Counting repetitive values

February 8, 2007

The counting method in the SQL Design Patterns book bursted into the following finale:

How about counting rows that are not necessarily distinct? This is where our method breaks. It is challenging to distinguish duplicate rows by purely logical means, so that various less “pure” counting methods were devised. They all, however, require extending the SQL syntactically, which was the beginning of slipping along the ever increasing language complexity slope.

Then, the discussion slips into SQL analytics extensions.

Yet, it is possible to adapt this counting method to general case. If we apply it as it is the the result looks somewhat puzzling:


select t.sal, count(*) from emp t, emp tt
where tt.sal <= t.sal
group by t.sal

 SAL   COUNT(*) 
 5000   18 
 3000   34 
 2975   15 
 2850   14 
 2450   13 
 1600   12 
 1500   11 
 1300   10 
 1250   18 
 1100   7 
 950   6 
 800   5 
 5   16 

How can there be 34 values less than 3000, when there are only 18 values less than 5000? The issue is clearly the duplicate value 3000, so my immediate reaction was to suggest switching to analytic query.

On afterthought, if salaries in the emp table contain duplicates, perhaps, we just fix that in the inline view? Here is the amended query:

with e as (
  select sal, count(1) dupl
  from emp
  group by sal
)
select t.sal, t.dupl, count(*)
from e t, e tt
where tt.sal <= t.sal
group by t.sal, t.dupl

This query, however, might not be what the original poster had in mind. It ask for “How many salaries are below any given salary“. This is little different from “How many employees have their salary below any given salary“. However, it is easy to adjust our query to this slight change in the requirement:

with e as (
  select sal, count(1) dupl
  from emp
  group by sal
)
select t.sal, t.dupl, count(*)
from e t, emp tt
where tt.sal <= t.sal
group by t.sal, t.dupl

In a word, the relational style query proved to be quite flexible. Arguably, it involves little thinking, whereas in SQL analytics world you just mindlessly plug in some magic function — if you are lucky to have one.

Next, there is a recurring performance argument. Analytic query iseems to be faster, but is it always the case?

Consider salary rank query of all the people in the department 10, or a single person in a big corporation. The self-join query is easily adjusted to the new requirements:

SELECT E1.ENAME, E1.SAL, COUNT(*) RNK
FROM EMP E1, EMP E2
WHERE E2.SAL <= E1.SAL
AND E1.ename = 'BLAKE'
GROUP BY E1.ENAME, E1.SAL

Here a reasonable execution strategy would be fetching employee called Blake by unique index scan, then finding all matching rows from table aliased E2, where full table scan is unavoidable. This has the same or better performance than analytics query, where the execution plan remains the same — scanning the full table, then filtering the data related to employee called Blake.

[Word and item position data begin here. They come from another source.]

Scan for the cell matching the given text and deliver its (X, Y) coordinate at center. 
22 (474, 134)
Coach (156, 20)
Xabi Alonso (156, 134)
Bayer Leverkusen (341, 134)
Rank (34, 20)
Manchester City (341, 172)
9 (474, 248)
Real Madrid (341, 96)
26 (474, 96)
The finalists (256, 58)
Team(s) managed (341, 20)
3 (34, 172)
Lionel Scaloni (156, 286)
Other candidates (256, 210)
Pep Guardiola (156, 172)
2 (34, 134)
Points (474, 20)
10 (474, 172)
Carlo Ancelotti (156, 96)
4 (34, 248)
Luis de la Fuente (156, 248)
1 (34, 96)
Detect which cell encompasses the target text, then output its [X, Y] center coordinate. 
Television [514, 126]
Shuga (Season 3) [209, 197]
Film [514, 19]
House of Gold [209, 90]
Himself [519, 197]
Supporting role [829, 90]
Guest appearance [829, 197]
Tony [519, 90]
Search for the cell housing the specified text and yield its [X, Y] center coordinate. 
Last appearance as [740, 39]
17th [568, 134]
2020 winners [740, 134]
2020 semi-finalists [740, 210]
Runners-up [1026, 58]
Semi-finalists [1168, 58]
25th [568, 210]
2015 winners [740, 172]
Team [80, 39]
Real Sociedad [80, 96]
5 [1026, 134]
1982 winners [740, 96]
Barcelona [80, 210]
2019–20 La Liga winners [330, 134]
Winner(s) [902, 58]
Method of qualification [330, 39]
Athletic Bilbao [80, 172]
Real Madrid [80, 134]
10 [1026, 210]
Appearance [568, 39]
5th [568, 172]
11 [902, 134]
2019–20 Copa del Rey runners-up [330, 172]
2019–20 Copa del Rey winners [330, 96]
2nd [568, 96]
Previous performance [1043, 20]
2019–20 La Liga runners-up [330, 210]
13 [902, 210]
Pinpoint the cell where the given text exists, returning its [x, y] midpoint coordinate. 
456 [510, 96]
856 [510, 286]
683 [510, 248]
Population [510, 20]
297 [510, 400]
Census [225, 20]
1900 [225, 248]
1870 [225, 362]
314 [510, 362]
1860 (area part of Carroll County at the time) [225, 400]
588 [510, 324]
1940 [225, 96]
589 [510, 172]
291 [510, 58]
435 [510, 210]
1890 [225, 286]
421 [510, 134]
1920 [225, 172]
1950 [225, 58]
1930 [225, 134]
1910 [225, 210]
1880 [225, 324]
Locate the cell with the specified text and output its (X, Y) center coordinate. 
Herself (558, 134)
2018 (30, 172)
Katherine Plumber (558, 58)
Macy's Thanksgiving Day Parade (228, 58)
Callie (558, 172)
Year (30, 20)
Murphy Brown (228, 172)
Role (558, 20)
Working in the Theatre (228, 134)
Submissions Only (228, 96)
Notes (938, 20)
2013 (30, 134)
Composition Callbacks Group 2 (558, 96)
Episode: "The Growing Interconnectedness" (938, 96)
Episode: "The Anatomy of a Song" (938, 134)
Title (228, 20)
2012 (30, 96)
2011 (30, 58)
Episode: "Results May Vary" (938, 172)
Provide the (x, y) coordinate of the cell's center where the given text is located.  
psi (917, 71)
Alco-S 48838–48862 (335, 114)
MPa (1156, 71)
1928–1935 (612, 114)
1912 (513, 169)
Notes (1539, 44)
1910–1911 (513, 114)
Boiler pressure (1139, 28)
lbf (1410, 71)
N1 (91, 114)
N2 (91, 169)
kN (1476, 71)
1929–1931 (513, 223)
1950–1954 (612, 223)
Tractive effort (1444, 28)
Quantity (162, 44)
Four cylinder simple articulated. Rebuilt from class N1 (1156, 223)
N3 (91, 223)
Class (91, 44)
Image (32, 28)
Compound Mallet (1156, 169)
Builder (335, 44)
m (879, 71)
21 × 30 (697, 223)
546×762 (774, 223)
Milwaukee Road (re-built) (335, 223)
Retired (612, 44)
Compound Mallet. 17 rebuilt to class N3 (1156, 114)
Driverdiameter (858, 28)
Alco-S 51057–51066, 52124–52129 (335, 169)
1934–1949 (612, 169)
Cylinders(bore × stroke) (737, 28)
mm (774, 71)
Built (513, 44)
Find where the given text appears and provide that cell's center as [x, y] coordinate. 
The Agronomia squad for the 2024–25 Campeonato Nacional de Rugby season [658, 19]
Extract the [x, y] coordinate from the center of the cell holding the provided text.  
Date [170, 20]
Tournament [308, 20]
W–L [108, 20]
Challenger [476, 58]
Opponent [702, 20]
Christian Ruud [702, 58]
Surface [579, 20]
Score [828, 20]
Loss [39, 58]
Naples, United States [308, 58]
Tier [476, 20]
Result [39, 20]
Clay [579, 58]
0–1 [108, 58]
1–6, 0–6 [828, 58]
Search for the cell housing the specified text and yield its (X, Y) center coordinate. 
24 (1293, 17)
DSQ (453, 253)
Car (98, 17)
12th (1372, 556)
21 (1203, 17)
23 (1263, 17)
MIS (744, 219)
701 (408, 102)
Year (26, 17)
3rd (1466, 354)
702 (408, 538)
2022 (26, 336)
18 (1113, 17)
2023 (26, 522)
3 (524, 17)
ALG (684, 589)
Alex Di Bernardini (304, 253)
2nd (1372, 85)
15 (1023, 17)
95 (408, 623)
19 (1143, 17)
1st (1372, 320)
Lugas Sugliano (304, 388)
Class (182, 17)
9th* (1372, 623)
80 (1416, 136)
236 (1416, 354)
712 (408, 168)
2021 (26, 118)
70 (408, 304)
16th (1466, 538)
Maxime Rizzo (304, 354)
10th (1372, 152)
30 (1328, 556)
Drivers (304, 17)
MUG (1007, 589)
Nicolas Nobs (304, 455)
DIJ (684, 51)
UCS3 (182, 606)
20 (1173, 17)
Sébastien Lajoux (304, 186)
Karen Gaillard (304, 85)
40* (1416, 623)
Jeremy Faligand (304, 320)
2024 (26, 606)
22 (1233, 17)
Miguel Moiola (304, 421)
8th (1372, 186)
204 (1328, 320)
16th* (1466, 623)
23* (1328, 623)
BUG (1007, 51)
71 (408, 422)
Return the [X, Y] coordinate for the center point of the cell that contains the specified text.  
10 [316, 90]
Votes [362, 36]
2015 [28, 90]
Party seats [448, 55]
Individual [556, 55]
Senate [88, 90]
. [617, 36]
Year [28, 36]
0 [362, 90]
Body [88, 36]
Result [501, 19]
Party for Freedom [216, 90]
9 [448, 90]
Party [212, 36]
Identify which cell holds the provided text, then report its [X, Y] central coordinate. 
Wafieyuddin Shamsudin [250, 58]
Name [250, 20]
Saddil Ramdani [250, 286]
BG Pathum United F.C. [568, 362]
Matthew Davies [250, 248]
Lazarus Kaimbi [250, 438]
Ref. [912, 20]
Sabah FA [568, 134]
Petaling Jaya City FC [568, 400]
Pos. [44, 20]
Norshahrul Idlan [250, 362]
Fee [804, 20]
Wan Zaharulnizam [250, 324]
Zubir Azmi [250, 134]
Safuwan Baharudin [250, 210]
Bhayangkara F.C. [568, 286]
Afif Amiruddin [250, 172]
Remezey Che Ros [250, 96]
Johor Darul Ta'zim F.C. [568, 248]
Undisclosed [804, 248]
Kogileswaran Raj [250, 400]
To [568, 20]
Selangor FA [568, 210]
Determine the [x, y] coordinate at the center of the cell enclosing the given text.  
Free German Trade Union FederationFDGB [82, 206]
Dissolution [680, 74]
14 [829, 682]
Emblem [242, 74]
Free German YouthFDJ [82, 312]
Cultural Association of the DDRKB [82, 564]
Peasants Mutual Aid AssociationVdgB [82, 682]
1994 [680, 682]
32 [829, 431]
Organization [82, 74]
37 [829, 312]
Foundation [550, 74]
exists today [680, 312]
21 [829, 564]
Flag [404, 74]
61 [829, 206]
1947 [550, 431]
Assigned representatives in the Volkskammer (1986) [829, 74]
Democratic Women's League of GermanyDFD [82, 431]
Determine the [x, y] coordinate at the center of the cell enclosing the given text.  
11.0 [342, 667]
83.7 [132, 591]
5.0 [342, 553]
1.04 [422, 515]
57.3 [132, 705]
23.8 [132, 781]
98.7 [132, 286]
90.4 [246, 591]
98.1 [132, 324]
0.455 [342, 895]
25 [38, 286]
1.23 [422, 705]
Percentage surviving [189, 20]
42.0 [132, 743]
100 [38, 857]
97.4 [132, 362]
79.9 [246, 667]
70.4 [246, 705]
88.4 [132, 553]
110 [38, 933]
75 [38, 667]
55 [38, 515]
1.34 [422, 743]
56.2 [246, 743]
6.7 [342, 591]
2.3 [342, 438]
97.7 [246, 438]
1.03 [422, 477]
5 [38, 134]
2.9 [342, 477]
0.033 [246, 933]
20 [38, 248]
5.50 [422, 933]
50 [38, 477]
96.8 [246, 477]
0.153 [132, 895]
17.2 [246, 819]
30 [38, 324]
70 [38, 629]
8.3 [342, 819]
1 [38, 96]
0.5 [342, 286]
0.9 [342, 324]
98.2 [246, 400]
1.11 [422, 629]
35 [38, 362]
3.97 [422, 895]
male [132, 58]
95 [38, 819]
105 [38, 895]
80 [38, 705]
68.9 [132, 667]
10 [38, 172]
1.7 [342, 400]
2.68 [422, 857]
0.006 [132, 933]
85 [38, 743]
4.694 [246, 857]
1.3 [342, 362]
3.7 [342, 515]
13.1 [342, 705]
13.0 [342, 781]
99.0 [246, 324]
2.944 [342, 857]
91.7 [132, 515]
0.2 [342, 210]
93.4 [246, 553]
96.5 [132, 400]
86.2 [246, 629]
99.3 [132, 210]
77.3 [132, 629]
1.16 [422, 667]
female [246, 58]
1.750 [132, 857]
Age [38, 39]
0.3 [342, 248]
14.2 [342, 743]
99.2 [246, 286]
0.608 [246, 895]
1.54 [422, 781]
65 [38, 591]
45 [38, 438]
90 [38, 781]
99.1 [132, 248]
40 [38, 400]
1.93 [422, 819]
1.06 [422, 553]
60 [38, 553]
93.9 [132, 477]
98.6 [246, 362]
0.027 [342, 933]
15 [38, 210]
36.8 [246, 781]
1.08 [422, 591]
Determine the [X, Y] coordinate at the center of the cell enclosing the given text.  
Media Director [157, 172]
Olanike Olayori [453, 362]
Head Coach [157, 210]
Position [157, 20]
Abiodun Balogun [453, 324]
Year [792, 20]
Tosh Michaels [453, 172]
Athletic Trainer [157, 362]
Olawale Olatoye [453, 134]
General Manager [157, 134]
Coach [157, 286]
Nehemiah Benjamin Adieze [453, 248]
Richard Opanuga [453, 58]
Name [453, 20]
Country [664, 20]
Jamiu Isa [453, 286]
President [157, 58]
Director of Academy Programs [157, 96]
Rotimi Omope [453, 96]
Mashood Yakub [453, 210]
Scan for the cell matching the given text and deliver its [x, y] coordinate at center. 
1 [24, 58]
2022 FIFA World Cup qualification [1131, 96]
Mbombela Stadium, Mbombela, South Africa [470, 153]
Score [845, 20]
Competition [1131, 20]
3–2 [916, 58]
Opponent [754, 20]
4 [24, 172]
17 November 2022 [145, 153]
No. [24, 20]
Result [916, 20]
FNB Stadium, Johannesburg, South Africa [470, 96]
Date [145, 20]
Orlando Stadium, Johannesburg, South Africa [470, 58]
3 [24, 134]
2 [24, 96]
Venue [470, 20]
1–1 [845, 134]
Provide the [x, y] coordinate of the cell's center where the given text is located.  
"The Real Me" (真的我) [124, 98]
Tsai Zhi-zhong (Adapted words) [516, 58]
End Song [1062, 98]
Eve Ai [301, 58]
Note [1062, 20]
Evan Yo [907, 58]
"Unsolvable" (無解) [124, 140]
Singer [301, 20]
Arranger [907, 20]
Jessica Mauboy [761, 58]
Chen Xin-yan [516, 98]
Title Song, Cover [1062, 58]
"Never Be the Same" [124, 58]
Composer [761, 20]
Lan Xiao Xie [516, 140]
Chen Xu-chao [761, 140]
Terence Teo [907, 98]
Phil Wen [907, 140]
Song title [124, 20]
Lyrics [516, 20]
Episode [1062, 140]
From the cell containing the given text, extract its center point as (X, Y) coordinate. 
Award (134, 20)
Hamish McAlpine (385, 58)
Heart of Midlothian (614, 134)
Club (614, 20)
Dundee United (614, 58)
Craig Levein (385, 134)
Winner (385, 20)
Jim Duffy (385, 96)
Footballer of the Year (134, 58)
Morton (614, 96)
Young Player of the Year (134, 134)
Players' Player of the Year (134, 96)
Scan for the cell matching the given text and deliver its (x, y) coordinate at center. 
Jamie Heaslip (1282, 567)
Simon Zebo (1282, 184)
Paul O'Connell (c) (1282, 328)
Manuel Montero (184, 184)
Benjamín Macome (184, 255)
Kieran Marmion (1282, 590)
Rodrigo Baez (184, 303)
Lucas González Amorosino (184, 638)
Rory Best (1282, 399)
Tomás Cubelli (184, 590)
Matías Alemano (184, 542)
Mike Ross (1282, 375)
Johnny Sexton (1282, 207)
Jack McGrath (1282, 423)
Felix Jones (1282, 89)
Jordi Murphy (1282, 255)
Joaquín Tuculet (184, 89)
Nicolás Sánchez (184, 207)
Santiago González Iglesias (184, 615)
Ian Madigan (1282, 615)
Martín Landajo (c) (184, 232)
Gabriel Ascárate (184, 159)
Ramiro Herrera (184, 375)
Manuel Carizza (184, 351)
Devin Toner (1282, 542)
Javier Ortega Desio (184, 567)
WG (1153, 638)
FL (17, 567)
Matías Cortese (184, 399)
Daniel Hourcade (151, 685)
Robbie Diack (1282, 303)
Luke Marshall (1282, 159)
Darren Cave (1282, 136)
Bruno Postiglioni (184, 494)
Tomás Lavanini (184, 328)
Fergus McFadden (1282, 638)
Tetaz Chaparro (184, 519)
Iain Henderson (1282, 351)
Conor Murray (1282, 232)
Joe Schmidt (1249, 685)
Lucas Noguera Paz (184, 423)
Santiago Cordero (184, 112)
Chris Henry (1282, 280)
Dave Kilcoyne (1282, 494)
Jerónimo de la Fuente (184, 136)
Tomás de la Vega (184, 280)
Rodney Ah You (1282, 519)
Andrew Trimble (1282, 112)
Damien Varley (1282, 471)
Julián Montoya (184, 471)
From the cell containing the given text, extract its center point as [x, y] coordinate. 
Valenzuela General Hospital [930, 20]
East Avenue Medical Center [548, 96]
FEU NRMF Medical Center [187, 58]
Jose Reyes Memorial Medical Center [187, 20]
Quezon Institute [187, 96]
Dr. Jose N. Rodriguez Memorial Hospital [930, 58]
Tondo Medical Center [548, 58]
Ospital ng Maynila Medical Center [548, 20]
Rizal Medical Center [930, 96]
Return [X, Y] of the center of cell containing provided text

Furthermore, what if EMP is not actually a table but a view, how can we be sure that optimizer would be able to find all the optimizations that it can do in simple select-project-join-group by operation space? Moreover, we can easily accommodate the above query to the problem like

“What is the salary rank of Blake among all the employees in the department 40″

This query is legitimate even though Blake doesn’t belong to department 40, while in analytics case you would be forced to artificially add Blake to the department 40 before firing analytics query.

In a word, join is the most powerful operation in the relational algebra. It appears everywhere in the database and programming fields, even in places which you wouldn’t suspect to. You certainly know that set intersection and Cartesian product are joins and, probably, that the selection is join also; but are you aware that function invocation is join, and function composition is join as well? Recall that when relational model appeared many people were skeptical of the join operation performance. And then, couple decades later, some people insist that analytic solution solution which removed joins somehow “rocks”?